Emotional, Physical, and Social Reasons Why Someone Would Choose to Remain Abstinent

Abstinence is a choice made for many different reasons — emotional, physical, social, and personal. Here's a complete look at the motivations behind this decision.

Published by Coursepivot ·

Sexual abstinence — the choice to refrain from sexual activity — is made for a range of overlapping reasons: emotional readiness, physical health and pregnancy prevention, personal values, religious or moral beliefs, and social factors including family expectations and relationship status. No single motivation defines the choice, and many people who choose abstinence cite multiple reasons simultaneously.
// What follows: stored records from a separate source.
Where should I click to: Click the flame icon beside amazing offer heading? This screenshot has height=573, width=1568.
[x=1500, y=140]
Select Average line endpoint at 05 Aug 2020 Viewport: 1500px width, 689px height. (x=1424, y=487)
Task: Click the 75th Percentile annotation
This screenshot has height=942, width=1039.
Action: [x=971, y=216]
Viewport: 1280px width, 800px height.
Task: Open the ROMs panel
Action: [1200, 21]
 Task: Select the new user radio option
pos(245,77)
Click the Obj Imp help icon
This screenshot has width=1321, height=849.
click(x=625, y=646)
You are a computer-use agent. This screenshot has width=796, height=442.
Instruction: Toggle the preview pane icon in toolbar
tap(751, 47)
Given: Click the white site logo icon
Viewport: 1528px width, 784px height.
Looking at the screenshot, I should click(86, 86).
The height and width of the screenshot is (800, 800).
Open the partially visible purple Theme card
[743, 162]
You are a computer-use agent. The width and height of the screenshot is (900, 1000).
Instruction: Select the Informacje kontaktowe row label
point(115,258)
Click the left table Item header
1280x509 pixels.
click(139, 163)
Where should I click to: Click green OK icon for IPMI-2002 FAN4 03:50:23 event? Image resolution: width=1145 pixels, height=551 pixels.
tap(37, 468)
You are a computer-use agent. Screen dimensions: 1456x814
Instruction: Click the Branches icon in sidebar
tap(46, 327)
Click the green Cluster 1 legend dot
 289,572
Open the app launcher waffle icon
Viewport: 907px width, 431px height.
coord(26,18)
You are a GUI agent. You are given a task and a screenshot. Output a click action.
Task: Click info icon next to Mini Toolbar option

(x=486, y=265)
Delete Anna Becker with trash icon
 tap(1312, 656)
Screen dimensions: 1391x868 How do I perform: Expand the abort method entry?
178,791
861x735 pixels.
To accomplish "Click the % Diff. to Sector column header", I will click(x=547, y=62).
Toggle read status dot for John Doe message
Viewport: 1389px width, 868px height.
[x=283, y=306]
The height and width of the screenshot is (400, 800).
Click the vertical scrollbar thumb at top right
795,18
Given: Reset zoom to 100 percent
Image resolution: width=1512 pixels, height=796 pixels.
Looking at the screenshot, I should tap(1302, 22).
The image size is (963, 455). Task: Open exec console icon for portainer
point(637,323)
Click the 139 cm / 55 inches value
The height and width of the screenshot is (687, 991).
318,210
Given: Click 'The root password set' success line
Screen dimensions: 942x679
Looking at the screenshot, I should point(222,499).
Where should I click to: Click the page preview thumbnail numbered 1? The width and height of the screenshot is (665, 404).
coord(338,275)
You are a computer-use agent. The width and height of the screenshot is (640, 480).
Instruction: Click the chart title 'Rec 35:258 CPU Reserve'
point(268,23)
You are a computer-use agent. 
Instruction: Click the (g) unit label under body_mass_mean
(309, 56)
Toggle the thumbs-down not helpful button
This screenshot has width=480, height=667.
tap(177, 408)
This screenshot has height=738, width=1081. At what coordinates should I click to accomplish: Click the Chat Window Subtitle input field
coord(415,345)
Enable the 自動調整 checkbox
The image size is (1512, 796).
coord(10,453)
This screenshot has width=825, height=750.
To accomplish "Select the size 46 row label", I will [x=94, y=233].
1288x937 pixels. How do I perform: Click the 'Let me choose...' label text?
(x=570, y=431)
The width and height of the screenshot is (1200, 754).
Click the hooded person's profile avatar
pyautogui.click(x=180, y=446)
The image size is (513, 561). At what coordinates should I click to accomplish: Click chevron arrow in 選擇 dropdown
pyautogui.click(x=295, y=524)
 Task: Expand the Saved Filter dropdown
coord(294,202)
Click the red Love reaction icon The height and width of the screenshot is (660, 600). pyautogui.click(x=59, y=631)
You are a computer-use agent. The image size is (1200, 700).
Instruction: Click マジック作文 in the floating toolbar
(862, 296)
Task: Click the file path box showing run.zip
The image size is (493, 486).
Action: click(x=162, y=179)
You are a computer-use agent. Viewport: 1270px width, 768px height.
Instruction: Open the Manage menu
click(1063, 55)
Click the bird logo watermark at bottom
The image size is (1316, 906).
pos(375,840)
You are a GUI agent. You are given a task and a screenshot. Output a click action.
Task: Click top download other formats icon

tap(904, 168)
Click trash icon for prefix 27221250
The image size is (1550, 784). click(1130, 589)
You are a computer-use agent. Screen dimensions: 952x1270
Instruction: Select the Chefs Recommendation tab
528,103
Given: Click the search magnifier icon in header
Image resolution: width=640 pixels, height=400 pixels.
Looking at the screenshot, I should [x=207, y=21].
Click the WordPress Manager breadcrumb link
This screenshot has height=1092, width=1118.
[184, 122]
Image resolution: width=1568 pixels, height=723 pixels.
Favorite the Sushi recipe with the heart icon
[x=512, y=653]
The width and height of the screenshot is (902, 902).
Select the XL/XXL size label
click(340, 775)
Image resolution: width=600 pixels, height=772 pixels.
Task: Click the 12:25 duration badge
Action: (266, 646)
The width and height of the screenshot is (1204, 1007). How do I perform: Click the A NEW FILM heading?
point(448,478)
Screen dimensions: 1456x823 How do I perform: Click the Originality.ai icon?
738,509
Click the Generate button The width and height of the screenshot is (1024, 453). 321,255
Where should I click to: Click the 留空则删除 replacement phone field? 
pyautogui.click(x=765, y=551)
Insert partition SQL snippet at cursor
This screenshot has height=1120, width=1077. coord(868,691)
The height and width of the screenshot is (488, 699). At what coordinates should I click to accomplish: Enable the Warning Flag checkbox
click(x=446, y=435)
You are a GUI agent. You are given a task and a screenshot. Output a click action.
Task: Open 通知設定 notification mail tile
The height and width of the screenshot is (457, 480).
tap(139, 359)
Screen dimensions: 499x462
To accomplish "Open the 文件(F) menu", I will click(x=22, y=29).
What these reasons share is that abstinence represents a deliberate decision about one’s own body and relationships, made on the individual’s own terms.

Emotional Reasons

Not feeling ready: One of the most common emotional reasons for abstinence is a straightforward sense that the time isn’t right — that the person doesn’t feel emotionally prepared for the vulnerability, intimacy, and potential consequences that sexual activity involves. This readiness is personal and varies widely; recognizing that you’re not ready is a form of self-knowledge that protects emotional wellbeing.

Protecting emotional health: Sexual activity, particularly early or before a relationship has established trust and mutual care, can be emotionally complex. Some people choose abstinence to protect themselves from experiences of attachment, regret, or emotional pain that can follow sexual relationships that don’t work out. Emotional safety is a legitimate reason to set limits around sexual activity.

Healing after past experiences: People who have experienced sexual trauma, past relationship damage, or emotional harm connected to sexual activity sometimes choose abstinence as part of a healing process — a period of emotional recovery during which they are not in a position to engage in sexual relationships safely or healthily.

Waiting for the right relationship: Some people choose abstinence not as a permanent commitment but as a decision to wait until they are in a relationship characterized by commitment, trust, and mutual care — qualities they feel are necessary for sexual activity to be healthy and meaningful. This is sometimes framed as waiting for marriage; in other cases, it is simply waiting for a relationship with a different quality than what is currently available.

Physical Reasons

Preventing sexually transmitted infections (STIs): Abstinence is the only method that completely eliminates the risk of sexually transmitted infections. This is a significant motivator, particularly for people who are aware of STIs they could be at risk for, who have concerns about condom failure rates, or who have a specific health history that makes STI prevention especially important.

Preventing unintended pregnancy: Abstinence is the only form of contraception with 100% effectiveness in preventing pregnancy. For people who are not in a position — financially, relationally, or in terms of life stage — to manage an unintended pregnancy, this represents a compelling physical reason to choose abstinence.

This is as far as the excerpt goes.